Context Window Viewer
Understand the context window of your agent
The context simualtor is a powerful feature in the ADE that allows you to observe and understand what your agent “sees” in real-time. It provides a transparent view into the agent’s thought process by displaying all the information currently available to the LLM.
Components of the Context Window
System Instructions
The system instructions contain the top-level system prompt that guides the behavior of your agent. This includes:
- Base instructions about how the agent should behave
- Formatting requirements for responses
- Guidelines for tool usage
While the default system instructions often work well for many use cases, you can customize them to better fit your specific application. Access and edit these instructions in the Settings tab.

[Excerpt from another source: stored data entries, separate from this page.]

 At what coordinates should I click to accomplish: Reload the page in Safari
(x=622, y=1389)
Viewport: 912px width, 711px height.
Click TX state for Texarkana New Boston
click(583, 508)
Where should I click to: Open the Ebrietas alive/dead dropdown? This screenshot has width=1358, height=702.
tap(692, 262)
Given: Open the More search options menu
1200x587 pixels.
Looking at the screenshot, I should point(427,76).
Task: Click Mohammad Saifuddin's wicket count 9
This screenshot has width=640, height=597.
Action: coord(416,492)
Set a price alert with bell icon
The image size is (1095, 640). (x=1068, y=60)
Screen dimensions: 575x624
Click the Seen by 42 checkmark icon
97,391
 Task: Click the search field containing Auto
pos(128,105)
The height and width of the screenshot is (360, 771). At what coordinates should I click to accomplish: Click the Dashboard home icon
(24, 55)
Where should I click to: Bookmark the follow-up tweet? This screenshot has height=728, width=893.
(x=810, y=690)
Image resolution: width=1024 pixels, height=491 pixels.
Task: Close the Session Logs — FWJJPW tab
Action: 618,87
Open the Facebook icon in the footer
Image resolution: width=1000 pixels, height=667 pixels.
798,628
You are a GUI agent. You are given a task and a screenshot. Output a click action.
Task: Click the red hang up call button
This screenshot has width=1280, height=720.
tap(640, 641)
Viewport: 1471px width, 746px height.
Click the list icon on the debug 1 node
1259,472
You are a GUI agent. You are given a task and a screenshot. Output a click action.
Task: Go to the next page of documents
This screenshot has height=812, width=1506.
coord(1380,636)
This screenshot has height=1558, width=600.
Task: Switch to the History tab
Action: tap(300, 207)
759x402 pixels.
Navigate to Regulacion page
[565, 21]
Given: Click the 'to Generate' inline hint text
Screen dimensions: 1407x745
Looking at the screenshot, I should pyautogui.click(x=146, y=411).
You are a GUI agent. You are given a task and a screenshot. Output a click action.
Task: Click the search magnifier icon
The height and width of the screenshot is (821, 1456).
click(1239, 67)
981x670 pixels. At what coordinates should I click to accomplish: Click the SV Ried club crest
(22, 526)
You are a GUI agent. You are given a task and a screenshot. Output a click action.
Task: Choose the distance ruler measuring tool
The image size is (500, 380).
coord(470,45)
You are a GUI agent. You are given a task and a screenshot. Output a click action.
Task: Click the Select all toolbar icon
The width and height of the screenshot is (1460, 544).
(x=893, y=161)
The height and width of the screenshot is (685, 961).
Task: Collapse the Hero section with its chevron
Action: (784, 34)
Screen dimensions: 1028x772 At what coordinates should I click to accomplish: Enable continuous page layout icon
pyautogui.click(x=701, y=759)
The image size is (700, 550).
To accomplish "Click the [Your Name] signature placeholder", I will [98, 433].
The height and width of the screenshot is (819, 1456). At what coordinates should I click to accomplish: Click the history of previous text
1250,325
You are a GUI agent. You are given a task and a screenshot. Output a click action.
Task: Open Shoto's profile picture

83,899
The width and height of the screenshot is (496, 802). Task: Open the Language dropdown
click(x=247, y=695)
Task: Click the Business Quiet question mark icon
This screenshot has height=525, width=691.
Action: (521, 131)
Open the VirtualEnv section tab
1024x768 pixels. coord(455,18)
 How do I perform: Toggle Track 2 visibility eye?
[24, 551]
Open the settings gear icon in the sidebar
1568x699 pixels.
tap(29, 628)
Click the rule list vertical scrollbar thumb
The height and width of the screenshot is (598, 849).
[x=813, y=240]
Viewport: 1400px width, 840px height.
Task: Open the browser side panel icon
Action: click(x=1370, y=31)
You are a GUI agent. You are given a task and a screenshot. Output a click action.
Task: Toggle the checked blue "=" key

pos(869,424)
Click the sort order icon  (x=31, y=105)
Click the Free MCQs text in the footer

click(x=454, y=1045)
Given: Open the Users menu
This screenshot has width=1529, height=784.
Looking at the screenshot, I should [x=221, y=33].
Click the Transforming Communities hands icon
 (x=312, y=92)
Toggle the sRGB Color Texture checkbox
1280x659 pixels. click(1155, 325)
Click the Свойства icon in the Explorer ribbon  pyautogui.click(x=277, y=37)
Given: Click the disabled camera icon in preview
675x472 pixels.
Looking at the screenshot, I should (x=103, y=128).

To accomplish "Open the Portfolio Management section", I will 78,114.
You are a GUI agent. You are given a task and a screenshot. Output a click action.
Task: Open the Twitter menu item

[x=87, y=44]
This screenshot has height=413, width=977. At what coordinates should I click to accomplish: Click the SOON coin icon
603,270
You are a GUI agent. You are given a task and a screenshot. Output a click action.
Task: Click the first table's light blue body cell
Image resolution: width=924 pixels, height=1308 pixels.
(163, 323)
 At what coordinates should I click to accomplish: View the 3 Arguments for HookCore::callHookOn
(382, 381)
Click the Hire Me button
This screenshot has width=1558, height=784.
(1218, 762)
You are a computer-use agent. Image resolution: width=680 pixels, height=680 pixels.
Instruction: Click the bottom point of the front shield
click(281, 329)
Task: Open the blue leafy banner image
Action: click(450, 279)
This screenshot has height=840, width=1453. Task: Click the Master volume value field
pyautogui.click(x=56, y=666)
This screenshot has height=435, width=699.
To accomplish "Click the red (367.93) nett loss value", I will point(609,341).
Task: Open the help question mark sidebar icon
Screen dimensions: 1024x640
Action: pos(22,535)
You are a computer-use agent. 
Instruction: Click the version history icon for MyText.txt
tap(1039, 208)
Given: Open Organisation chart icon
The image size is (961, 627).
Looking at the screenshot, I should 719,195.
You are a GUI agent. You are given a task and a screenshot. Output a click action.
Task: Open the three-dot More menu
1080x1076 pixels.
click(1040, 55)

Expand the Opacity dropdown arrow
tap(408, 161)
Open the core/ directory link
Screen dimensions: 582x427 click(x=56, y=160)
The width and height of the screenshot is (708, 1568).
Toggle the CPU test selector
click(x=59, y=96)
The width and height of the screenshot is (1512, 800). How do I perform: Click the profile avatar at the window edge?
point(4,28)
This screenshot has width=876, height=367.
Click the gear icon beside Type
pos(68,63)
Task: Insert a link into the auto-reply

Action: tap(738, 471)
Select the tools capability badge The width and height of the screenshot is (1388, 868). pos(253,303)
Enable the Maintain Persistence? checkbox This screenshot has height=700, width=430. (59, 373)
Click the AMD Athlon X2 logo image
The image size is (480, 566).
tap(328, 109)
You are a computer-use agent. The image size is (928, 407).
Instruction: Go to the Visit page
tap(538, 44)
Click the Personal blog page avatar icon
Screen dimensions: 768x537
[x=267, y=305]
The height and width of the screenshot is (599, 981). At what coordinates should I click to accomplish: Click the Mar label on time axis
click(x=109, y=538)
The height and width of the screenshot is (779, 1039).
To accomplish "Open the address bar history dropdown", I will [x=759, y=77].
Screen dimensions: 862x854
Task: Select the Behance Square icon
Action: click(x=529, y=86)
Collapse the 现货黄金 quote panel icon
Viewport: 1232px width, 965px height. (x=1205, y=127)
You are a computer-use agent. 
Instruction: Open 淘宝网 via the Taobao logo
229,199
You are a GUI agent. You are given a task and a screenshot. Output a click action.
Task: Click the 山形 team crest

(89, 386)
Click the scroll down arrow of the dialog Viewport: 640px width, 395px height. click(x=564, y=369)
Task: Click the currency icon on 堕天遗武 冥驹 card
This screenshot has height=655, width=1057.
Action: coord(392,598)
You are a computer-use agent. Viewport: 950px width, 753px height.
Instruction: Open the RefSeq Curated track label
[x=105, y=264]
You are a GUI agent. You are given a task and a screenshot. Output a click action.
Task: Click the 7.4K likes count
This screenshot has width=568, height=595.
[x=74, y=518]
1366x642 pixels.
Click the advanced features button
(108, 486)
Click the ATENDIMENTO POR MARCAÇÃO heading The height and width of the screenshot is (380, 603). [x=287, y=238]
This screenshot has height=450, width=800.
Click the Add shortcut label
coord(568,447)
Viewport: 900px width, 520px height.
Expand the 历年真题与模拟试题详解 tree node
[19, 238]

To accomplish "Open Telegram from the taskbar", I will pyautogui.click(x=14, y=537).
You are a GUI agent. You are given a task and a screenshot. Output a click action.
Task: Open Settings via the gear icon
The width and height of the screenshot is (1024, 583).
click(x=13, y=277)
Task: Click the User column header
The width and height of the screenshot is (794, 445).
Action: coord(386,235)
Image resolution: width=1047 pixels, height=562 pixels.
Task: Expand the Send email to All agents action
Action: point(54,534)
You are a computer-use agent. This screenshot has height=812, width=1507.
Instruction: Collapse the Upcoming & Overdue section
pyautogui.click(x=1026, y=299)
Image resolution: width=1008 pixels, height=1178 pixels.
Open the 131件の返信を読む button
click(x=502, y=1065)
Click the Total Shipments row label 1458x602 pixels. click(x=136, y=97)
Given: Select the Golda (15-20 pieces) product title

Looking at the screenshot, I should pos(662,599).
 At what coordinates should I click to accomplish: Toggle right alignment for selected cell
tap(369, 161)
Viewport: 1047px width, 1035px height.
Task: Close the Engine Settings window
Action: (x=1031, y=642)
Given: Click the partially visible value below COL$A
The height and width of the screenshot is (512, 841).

Function (Tool) Definitions
This section displays the JSON schema definitions of all tools available to your agent. Each definition includes:
- The tool’s name and description
- Required and optional parameters
- Parameter data types
These definitions are what your agent uses to understand how to call the tools correctly. When you add or modify tools, this section automatically updates.
Core Memory Blocks
Core memory blocks represent the agent’s persistent, in-context memory. In many of the example starter kits, this includes:
- Human memory block: Contains information about the user (preferences, past interactions, etc.)
- Persona memory block: Defines the agent’s personality, skills, and self-perception
However, you can structure memory blocks however you want. For example, by deleting the human and persona blocks, and adding your own.
Memory blocks in core memory are “read-write”: the agent can read and update these blocks during conversations, making them ideal for storing important information that should always be accessible but also should be updated over time.
External Memory Statistics
This section provides statistics about the agent’s archival memory that exists outside the immediate context window, including:
- Total number of stored memories
- Most recent archival entries
This helps you understand the scope of information your agent can access via retrieval tools.
Recursive Summary
As conversations grow longer, Letta automatically creates and updates a recursive summary of the event history. This summary:
- Condenses past conversations into key points
- Updates when the context window needs to be truncated
- Preserves important information when older messages get pushed out of context
This mechanism ensures your agent maintains coherence and continuity across long interactions.
Message History
The message or “event” queue displays the chronological list of all messages that the agent has processed, including:
- User messages
- Agent responses
- System notifications
- Tool calls and their results
This provides a complete audit trail of the agent’s interaction history. When the message history exceeds the maximum context window size, Letta intelligently manages content by recreating the summary, and evicting old messages. Old messages can still be retrieved via tools (similar to how you might use a search tool within a chat application).
Monitoring Token Usage
The context window viewer also displays token usage metrics to help you optimize your agent:
- Current token count vs. maximum context window size
- Distribution of tokens across different context components
- Warning indicators when approaching context limits
Configuring the Context Window
Adjusting Maximum Context Length
You can configure the maximum context window length in the Advanced section of your agent’s settings. For example:
- If you’re using Claude 3.5 Sonnet but want to limit context to 16k tokens for performance or cost reasons, set the max context window to 16k instead of using the full 200k capacity.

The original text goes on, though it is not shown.